#### Work to complete
A) In the travel diary entry, copy word for word the passage that begins with the words containing "On my right Grace" and ends with "mean anything anymore.".
B) List each activity from the past two days that the travel diary entry says blurred together.
C) Continue the travel diary entry about the overnight flight to Dublin from its last sentence.

#### Text shown
════════════════════
This is part 3 in a series about my three-week trip to Europe in December 2014-January 2015. Read the rest here.

Day 1: December 28, 2014


The plane vibrates steadily beneath my feet. I raise my head, pull the earbuds out of my tender ears, tighten my sore glutes. Except for the engine drone, the eerie silence of several hundred sleeping passengers is unbroken. I look back down the dark tube of the aircraft intermittently lit by the harsh glow of some night owl’s iPad. I see shapes, not details. My contacts are cased away and my glasses stowed in the seat pocket at my knees.

On my right Grace curls against the pitch-black window, asleep. Unlike me. After taking off from JKF in New York around 10:30 last night, I folded over at the waist, laid my head on my pillow atop my tray, and plugged my ears with quiet Celtic Christmas music, but by now the same playlist has looped several times and slumber is still back in the states where I left it after three short hours on Friday night. Not that time or days mean anything anymore.

I squint and press my phone. 03:00 Sunday, December 28. Somewhere over the Atlantic.

Not as good as the book, but only in the sense that a bite of Thanksgiving dinner as a snack isn’t as good as the feast itself.

I close my eyes, stuff my earbuds back in, and lie down, smushing the opposite cheek now. Thanks to the time warp, every hour forward is actually almost two, curtailing our night from 11 hours to six. Every minute I spend not sleeping is double the loss. But I’m past caring about the fact that I’m currently racing, at roughly 550 mph, towards my first day in a foreign country on zero shuteye. Let jet lag worry about itself. I’m still stunned that I’m actually here. For months, I’ve been convinced I wouldn’t actually get on the plane. Terrorists would strike Europe, ebola would shut down US airports, Grace and I would die in a car wreck on our way to Spokane, I’d slip and break my leg on the icy tarmac, something. Something would surely go wrong.

But nothing has. And here we are, Dublin-bound.

My brain churns with memories of the past two days as much as it caroms around expectations for what lies ahead. Christmas at my parents’ house in Boise, the long solo drive back north to Moscow, dinner with my former college roommate, packing (and repacking), and a midnight theater trip for the newly released Unbroken have blurred two busy days into a seamless blob.
════════════════════
#### Extracted records
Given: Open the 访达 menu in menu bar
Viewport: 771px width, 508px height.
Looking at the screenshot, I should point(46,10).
════════════════════
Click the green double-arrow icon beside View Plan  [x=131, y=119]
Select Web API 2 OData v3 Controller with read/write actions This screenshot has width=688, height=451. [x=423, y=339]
════════════════════
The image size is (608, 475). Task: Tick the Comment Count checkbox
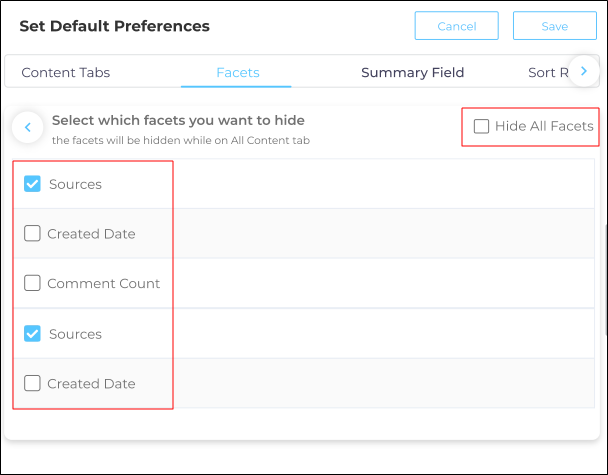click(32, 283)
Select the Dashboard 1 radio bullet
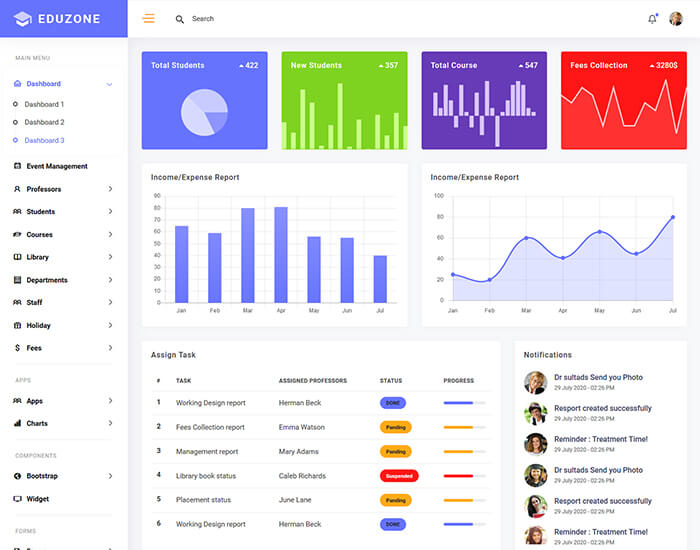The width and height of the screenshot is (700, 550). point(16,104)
════════════════════
#### Written responses
A)
On my right Grace curls against the pitch-black window, asleep. Unlike me. After taking off from JKF in New York around 10:30 last night, I folded over at the waist, laid my head on my pillow atop my tray, and plugged my ears with quiet Celtic Christmas music, but by now the same playlist has looped several times and slumber is still back in the states where I left it after three short hours on Friday night. Not that time or days mean anything anymore.

B)
- Christmas at the narrator's parents' house in Boise
- The long solo drive back north to Moscow
- Dinner with a former college roommate
- Packing (and repacking)
- A midnight theater trip for the newly released Unbroken

C)
I am still trying to parse Unbroken. Laura Hillenbrand’s book was one of very few I absolutely could not put down, and the movie, though shorter and hence necessarily inferior, nevertheless flooded me with something I can only call joy. Fierce, buzzing, crazy grateful joy. Lying here half smothered by my over-enthusiastic pillow, I remember stepping out of the theater onto the frozen parking lot, my body cold yet burning to run, run like Louie Zamperini—to my car, to Europe, to beauty and hardship and good fights and stories worth telling. We all live life at breakneck speed (exactly one second per second; next! next! next! no time to waste) but now nothing seems fast enough to get me where I’m going. My chest still throbs with energy.

No wonder I can’t sleep.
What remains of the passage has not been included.